— Stated goal —
Turn every line of the records below into a numbered list, omitting blank lines.

======== Entries shown

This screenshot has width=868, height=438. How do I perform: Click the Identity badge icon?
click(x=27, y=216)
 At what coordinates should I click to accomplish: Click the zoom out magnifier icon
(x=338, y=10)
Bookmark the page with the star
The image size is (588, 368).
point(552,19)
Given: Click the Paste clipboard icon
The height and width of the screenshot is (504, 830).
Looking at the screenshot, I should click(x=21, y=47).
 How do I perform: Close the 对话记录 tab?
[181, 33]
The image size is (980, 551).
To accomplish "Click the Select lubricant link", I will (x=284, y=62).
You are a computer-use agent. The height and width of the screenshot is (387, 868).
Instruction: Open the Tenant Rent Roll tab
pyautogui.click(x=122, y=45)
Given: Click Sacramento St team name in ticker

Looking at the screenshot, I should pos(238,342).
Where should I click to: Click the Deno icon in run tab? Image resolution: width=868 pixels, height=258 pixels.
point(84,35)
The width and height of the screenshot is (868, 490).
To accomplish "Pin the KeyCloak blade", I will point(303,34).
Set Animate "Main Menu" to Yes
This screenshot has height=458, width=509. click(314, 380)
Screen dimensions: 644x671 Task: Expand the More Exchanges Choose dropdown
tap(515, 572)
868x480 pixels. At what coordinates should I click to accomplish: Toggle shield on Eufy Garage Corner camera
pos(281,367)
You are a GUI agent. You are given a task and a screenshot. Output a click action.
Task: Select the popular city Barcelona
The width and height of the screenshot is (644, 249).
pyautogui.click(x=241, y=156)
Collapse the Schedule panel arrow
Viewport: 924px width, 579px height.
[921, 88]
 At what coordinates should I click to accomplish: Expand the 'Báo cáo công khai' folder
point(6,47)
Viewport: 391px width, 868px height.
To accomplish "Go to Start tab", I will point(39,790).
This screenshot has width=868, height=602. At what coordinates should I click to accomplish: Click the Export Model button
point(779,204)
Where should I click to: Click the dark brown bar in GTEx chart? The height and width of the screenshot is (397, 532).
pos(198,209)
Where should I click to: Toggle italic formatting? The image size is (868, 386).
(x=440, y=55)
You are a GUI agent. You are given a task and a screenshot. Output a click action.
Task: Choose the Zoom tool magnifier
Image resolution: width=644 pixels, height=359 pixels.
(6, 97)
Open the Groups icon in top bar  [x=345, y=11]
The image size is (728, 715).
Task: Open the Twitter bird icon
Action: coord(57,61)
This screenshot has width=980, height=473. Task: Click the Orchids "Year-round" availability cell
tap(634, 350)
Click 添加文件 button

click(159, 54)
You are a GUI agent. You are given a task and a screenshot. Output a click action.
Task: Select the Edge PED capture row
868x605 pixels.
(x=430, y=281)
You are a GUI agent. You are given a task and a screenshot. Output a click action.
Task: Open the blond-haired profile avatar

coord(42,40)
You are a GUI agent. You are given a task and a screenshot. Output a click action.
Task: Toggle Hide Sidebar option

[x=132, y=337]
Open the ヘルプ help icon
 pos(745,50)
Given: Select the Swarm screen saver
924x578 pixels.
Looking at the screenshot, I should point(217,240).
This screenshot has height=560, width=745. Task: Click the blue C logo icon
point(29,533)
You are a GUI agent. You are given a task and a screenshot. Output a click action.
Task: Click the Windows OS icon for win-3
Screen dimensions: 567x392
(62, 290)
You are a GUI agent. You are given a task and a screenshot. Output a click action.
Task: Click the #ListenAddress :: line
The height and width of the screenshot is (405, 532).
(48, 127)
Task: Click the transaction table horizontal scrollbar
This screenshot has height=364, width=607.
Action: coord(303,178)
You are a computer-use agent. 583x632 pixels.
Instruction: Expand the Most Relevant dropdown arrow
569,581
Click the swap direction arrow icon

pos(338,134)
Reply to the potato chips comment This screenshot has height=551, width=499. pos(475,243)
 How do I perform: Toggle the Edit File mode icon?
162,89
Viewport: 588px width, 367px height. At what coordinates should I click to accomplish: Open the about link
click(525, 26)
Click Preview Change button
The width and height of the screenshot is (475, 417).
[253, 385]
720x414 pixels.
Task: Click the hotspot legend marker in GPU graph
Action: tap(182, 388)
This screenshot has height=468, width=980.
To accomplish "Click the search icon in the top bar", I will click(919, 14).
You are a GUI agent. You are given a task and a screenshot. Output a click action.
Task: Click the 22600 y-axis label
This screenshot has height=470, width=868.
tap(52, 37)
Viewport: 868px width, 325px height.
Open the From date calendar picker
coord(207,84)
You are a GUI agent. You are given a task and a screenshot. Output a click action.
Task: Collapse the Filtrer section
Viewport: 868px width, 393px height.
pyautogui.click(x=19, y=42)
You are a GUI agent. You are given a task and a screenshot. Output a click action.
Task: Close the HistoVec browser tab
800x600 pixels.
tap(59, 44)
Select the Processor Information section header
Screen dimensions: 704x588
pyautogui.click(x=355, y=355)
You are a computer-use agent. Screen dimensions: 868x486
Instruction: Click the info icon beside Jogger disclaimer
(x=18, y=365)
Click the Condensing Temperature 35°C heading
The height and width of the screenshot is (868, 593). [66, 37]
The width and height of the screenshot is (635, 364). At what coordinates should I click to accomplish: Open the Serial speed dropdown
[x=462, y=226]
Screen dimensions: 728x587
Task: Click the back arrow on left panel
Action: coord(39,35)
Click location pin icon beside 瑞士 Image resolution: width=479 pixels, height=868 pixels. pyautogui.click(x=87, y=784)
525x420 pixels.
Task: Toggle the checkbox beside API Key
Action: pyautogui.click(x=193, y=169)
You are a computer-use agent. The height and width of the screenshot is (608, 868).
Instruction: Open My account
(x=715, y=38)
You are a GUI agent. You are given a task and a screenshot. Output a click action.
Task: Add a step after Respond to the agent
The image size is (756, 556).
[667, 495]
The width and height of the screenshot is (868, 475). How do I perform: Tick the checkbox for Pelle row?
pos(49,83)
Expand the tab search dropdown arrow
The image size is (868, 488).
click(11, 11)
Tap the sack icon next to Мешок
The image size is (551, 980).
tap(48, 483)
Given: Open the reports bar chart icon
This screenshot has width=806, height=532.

================

— Task solution —
1. This screenshot has width=868, height=438. How do I perform: Click the Identity badge icon?
2. click(x=27, y=216)
3.  At what coordinates should I click to accomplish: Click the zoom out magnifier icon
4. (x=338, y=10)
5. Bookmark the page with the star
6. The image size is (588, 368).
7. point(552,19)
8. Given: Click the Paste clipboard icon
9. The height and width of the screenshot is (504, 830).
10. Looking at the screenshot, I should click(x=21, y=47).
11.  How do I perform: Close the 对话记录 tab?
12. [181, 33]
13. The image size is (980, 551).
14. To accomplish "Click the Select lubricant link", I will (x=284, y=62).
15. You are a computer-use agent. The height and width of the screenshot is (387, 868).
16. Instruction: Open the Tenant Rent Roll tab
17. pyautogui.click(x=122, y=45)
18. Given: Click Sacramento St team name in ticker
19. Looking at the screenshot, I should pos(238,342).
20. Where should I click to: Click the Deno icon in run tab? Image resolution: width=868 pixels, height=258 pixels.
21. point(84,35)
22. The width and height of the screenshot is (868, 490).
23. To accomplish "Pin the KeyCloak blade", I will point(303,34).
24. Set Animate "Main Menu" to Yes
25. This screenshot has height=458, width=509. click(314, 380)
26. Screen dimensions: 644x671 Task: Expand the More Exchanges Choose dropdown
27. tap(515, 572)
28. 868x480 pixels. At what coordinates should I click to accomplish: Toggle shield on Eufy Garage Corner camera
29. pos(281,367)
30. You are a GUI agent. You are given a task and a screenshot. Output a click action.
31. Task: Select the popular city Barcelona
32. The width and height of the screenshot is (644, 249).
33. pyautogui.click(x=241, y=156)
34. Collapse the Schedule panel arrow
35. Viewport: 924px width, 579px height.
36. [921, 88]
37.  At what coordinates should I click to accomplish: Expand the 'Báo cáo công khai' folder
38. point(6,47)
39. Viewport: 391px width, 868px height.
40. To accomplish "Go to Start tab", I will point(39,790).
41. This screenshot has width=868, height=602. At what coordinates should I click to accomplish: Click the Export Model button
42. point(779,204)
43. Where should I click to: Click the dark brown bar in GTEx chart? The height and width of the screenshot is (397, 532).
44. pos(198,209)
45. Where should I click to: Toggle italic formatting? The image size is (868, 386).
46. (x=440, y=55)
47. You are a GUI agent. You are given a task and a screenshot. Output a click action.
48. Task: Choose the Zoom tool magnifier
49. Image resolution: width=644 pixels, height=359 pixels.
50. (6, 97)
51. Open the Groups icon in top bar  [x=345, y=11]
52. The image size is (728, 715).
53. Task: Open the Twitter bird icon
54. Action: coord(57,61)
55. This screenshot has width=980, height=473. Task: Click the Orchids "Year-round" availability cell
56. tap(634, 350)
57. Click 添加文件 button
58. click(159, 54)
59. You are a GUI agent. You are given a task and a screenshot. Output a click action.
60. Task: Select the Edge PED capture row
61. 868x605 pixels.
62. (x=430, y=281)
63. You are a GUI agent. You are given a task and a screenshot. Output a click action.
64. Task: Open the blond-haired profile avatar
65. coord(42,40)
66. You are a GUI agent. You are given a task and a screenshot. Output a click action.
67. Task: Toggle Hide Sidebar option
68. [x=132, y=337]
69. Open the ヘルプ help icon
70.  pos(745,50)
71. Given: Select the Swarm screen saver
72. 924x578 pixels.
73. Looking at the screenshot, I should point(217,240).
74. This screenshot has height=560, width=745. Task: Click the blue C logo icon
75. point(29,533)
76. You are a GUI agent. You are given a task and a screenshot. Output a click action.
77. Task: Click the Windows OS icon for win-3
78. Screen dimensions: 567x392
79. (62, 290)
80. You are a GUI agent. You are given a task and a screenshot. Output a click action.
81. Task: Click the #ListenAddress :: line
82. The height and width of the screenshot is (405, 532).
83. (48, 127)
84. Task: Click the transaction table horizontal scrollbar
85. This screenshot has height=364, width=607.
86. Action: coord(303,178)
87. You are a computer-use agent. 583x632 pixels.
88. Instruction: Expand the Most Relevant dropdown arrow
89. 569,581
90. Click the swap direction arrow icon
91. pos(338,134)
92. Reply to the potato chips comment This screenshot has height=551, width=499. pos(475,243)
93.  How do I perform: Toggle the Edit File mode icon?
94. 162,89
95. Viewport: 588px width, 367px height. At what coordinates should I click to accomplish: Open the about link
96. click(525, 26)
97. Click Preview Change button
98. The width and height of the screenshot is (475, 417).
99. [253, 385]
100. 720x414 pixels.
101. Task: Click the hotspot legend marker in GPU graph
102. Action: tap(182, 388)
103. This screenshot has height=468, width=980.
104. To accomplish "Click the search icon in the top bar", I will click(919, 14).
105. You are a GUI agent. You are given a task and a screenshot. Output a click action.
106. Task: Click the 22600 y-axis label
107. This screenshot has height=470, width=868.
108. tap(52, 37)
109. Viewport: 868px width, 325px height.
110. Open the From date calendar picker
111. coord(207,84)
112. You are a GUI agent. You are given a task and a screenshot. Output a click action.
113. Task: Collapse the Filtrer section
114. Viewport: 868px width, 393px height.
115. pyautogui.click(x=19, y=42)
116. You are a GUI agent. You are given a task and a screenshot. Output a click action.
117. Task: Close the HistoVec browser tab
118. 800x600 pixels.
119. tap(59, 44)
120. Select the Processor Information section header
121. Screen dimensions: 704x588
122. pyautogui.click(x=355, y=355)
123. You are a computer-use agent. Screen dimensions: 868x486
124. Instruction: Click the info icon beside Jogger disclaimer
125. (x=18, y=365)
126. Click the Condensing Temperature 35°C heading
127. The height and width of the screenshot is (868, 593). [66, 37]
128. The width and height of the screenshot is (635, 364). At what coordinates should I click to accomplish: Open the Serial speed dropdown
129. [x=462, y=226]
130. Screen dimensions: 728x587
131. Task: Click the back arrow on left panel
132. Action: coord(39,35)
133. Click location pin icon beside 瑞士 Image resolution: width=479 pixels, height=868 pixels. pyautogui.click(x=87, y=784)
134. 525x420 pixels.
135. Task: Toggle the checkbox beside API Key
136. Action: pyautogui.click(x=193, y=169)
137. You are a computer-use agent. The height and width of the screenshot is (608, 868).
138. Instruction: Open My account
139. (x=715, y=38)
140. You are a GUI agent. You are given a task and a screenshot. Output a click action.
141. Task: Add a step after Respond to the agent
142. The image size is (756, 556).
143. [667, 495]
144. The width and height of the screenshot is (868, 475). How do I perform: Tick the checkbox for Pelle row?
145. pos(49,83)
146. Expand the tab search dropdown arrow
147. The image size is (868, 488).
148. click(11, 11)
149. Tap the sack icon next to Мешок
150. The image size is (551, 980).
151. tap(48, 483)
152. Given: Open the reports bar chart icon
153. This screenshot has width=806, height=532.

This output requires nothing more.